| EXERCISE DETAILS |
Only a number is expected here: the count of lines in this data where "Europeia" occurs.

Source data

-- Opening Marker --

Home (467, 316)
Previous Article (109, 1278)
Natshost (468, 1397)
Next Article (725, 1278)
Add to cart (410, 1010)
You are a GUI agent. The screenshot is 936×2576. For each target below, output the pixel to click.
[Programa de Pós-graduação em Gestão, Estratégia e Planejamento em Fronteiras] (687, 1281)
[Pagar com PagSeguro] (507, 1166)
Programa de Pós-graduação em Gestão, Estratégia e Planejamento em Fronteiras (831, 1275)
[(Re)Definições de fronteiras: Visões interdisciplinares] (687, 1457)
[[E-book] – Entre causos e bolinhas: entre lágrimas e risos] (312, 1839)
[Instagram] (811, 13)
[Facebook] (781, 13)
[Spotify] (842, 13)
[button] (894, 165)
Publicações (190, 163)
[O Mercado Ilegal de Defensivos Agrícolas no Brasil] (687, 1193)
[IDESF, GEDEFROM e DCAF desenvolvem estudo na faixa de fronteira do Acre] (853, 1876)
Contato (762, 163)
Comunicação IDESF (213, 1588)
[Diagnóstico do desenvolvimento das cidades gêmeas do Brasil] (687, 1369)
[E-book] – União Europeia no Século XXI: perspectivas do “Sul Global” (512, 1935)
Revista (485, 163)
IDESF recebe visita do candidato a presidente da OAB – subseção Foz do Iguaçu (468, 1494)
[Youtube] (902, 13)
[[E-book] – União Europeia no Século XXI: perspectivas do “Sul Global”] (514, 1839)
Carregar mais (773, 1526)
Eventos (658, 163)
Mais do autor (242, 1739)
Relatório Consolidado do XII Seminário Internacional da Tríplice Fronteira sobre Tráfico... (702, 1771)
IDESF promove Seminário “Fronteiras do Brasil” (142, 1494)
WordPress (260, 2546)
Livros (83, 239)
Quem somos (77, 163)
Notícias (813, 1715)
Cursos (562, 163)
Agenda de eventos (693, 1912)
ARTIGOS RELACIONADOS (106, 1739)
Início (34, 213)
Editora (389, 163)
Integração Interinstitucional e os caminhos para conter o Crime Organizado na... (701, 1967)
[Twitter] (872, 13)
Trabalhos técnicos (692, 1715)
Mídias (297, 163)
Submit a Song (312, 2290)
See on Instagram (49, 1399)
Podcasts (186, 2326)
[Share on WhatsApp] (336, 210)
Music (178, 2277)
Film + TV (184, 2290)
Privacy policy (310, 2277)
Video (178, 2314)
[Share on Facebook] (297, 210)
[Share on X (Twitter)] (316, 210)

-- Closing Marker --

| EXERCISE ANSWER |
2